National Audit Office says business case for high speed rail line has numerous flaws
The government’s business case for the high speed rail line to the north of England has numerous flaws and project management failings, the public spending watchdog has concluded.
The National Audit Office report found that the evidence for the claimed benefits of the HS2 project, such as the high speed line’s ability to stimulate regional growth, still remained unclear over a year after the transport secretary gave the project the go-ahead.
It said the Department for Transport had not put its strategic objectives, including regional growth, at the heart of the management of the project and that it needed to improve its oversight.
The report said it was unclear if the government’s business case covered both the first and second phases of the project, which would take the line up to Manchester and Leeds, or just the first phase to Birmingham.
It also said the government’s original plan to introduce a hybrid bill into parliament in October 2013 was “overambitious” and its current plan to introduce it in December 2013 was still “challenging”.
Margaret Hodge, chair of public accounts committee, said the business case was “clearly not up to scratch”.
She added: “There is virtually no evidence in this business case to support claims that HS2 will deliver regional economic growth, one of the key aims and justifications for this project.
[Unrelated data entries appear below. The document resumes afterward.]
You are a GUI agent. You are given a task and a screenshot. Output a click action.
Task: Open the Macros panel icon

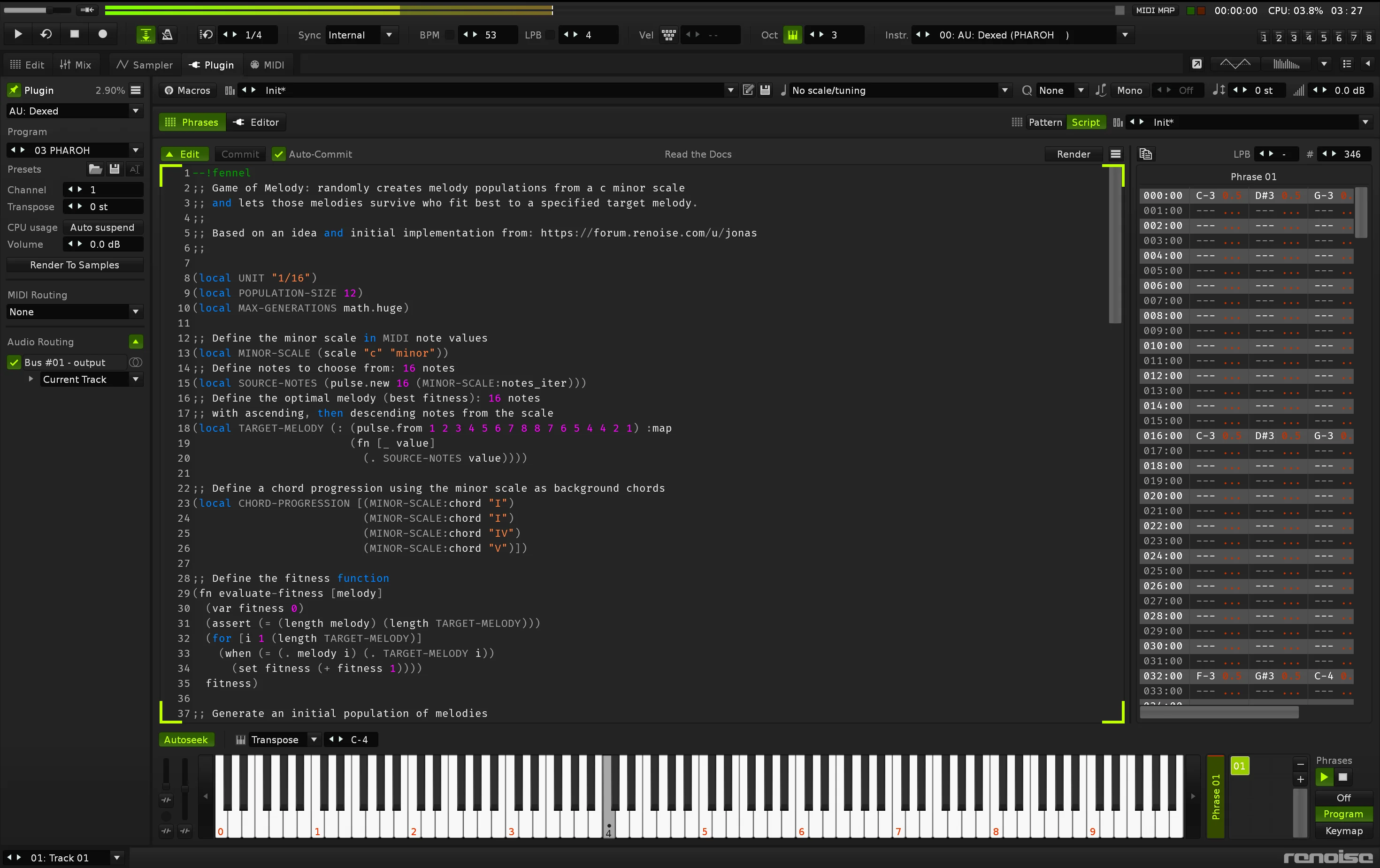click(169, 90)
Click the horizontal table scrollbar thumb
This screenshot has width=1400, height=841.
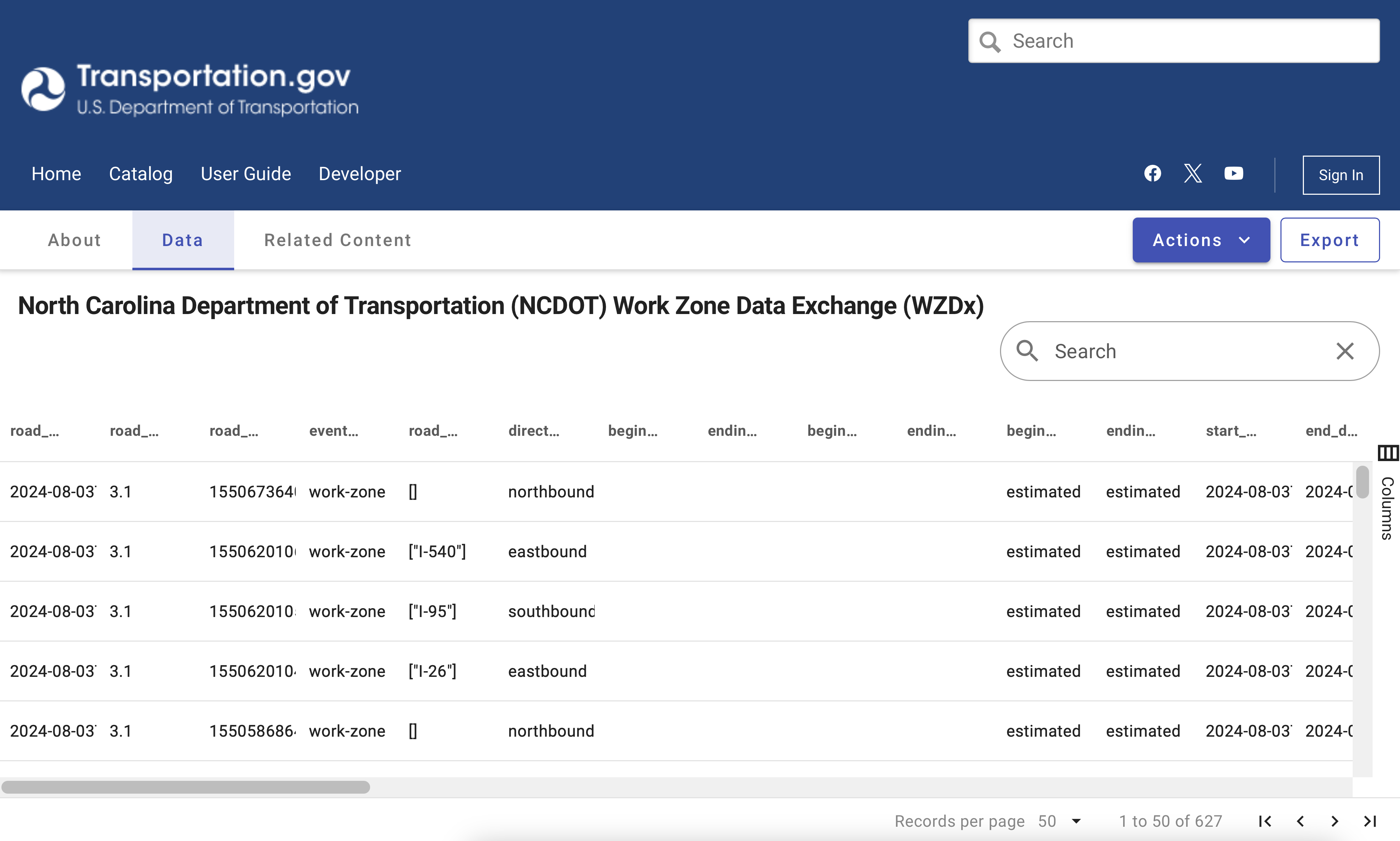pyautogui.click(x=186, y=787)
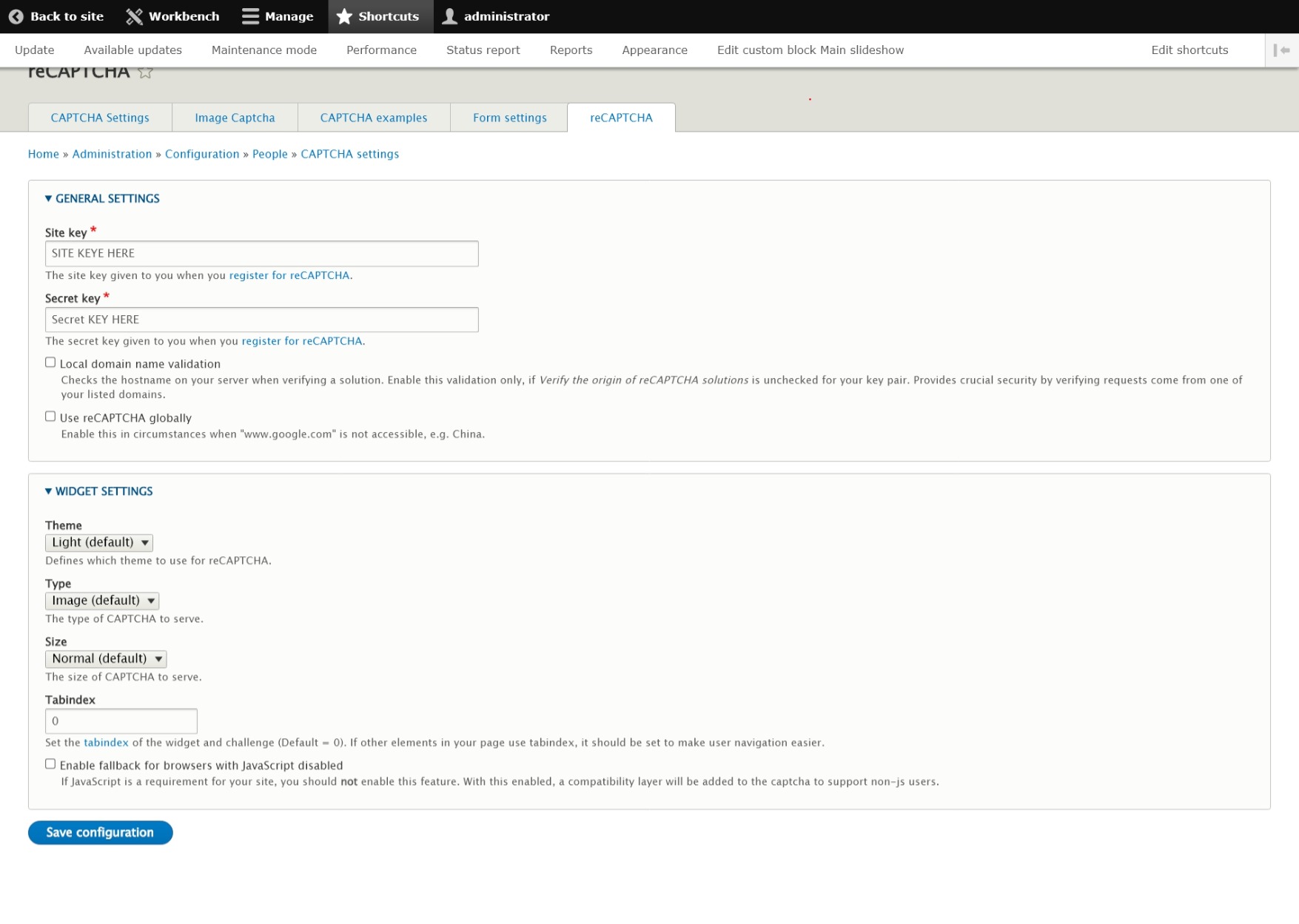Screen dimensions: 1299x924
Task: Click the Shortcuts star icon
Action: [x=343, y=16]
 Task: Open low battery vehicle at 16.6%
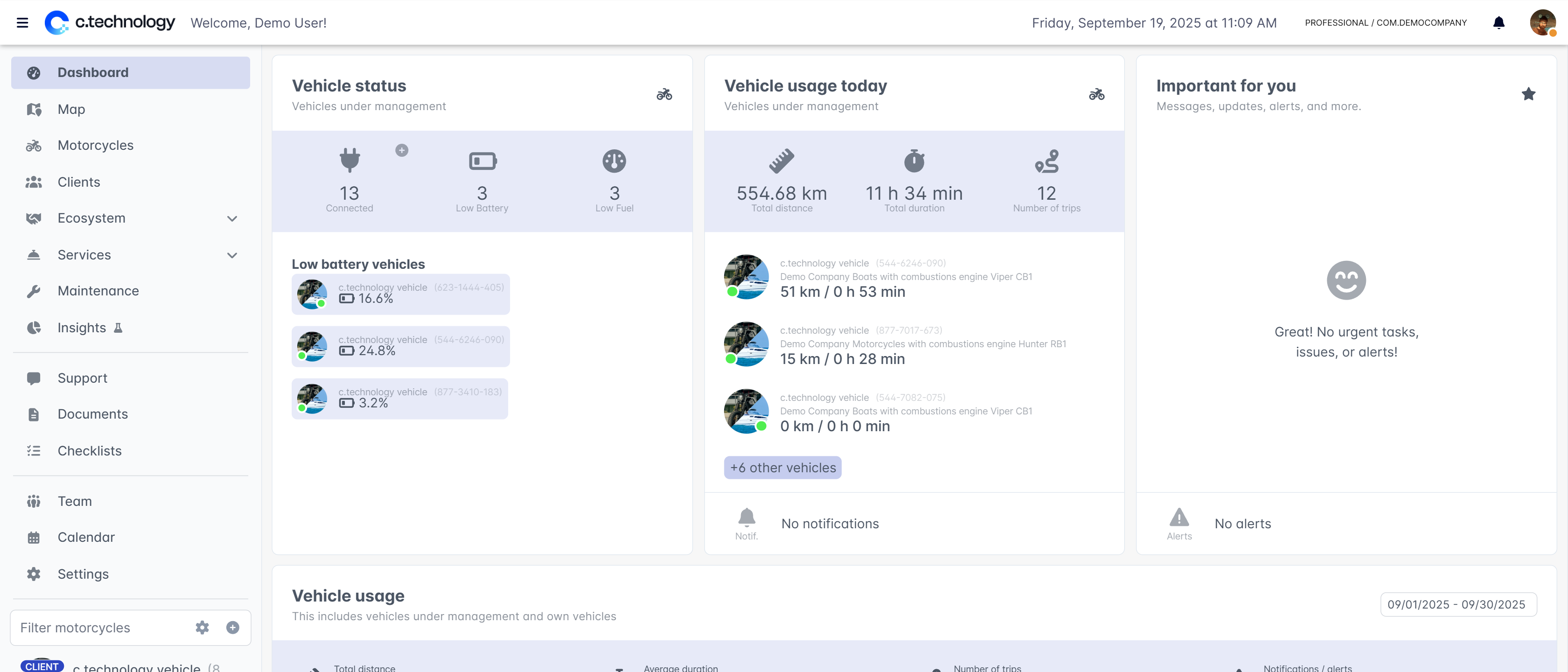(x=400, y=294)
We have been told that it will deliver around 100,000 new jobs but there is no evidence that all these jobs would not have been created anyway.”
The report followed the announcement by HS2 Ltd, the company developing the project, that it intends to bore a 2.3km twin bore tunnel between Castle Bromwich and Washwood Heath, just outside Birmingham.
Eileen Munro, chief executive of HS2 Ltd, said the new tunnel was “less complex in engineering terms” than the original plans to run under the M6 Bromford viaduct.
Transport secretary Patrick McLoughlin said the “did not accept the NAO’s core conclusion” because it was based on “out of date analysis” and “does not give due weight to the good progress that has been made since last year”.
He added: ““Economic modelling is just the start of the story - if we only relied on modelling we would not have built the M1, parts of the M25 or the Jubilee line extension to Canary Wharf.
“We are not building HS2 simply because the computer says ‘Yes’. We are building it because it is the right thing to do to make Britain a stronger and more prosperous place.”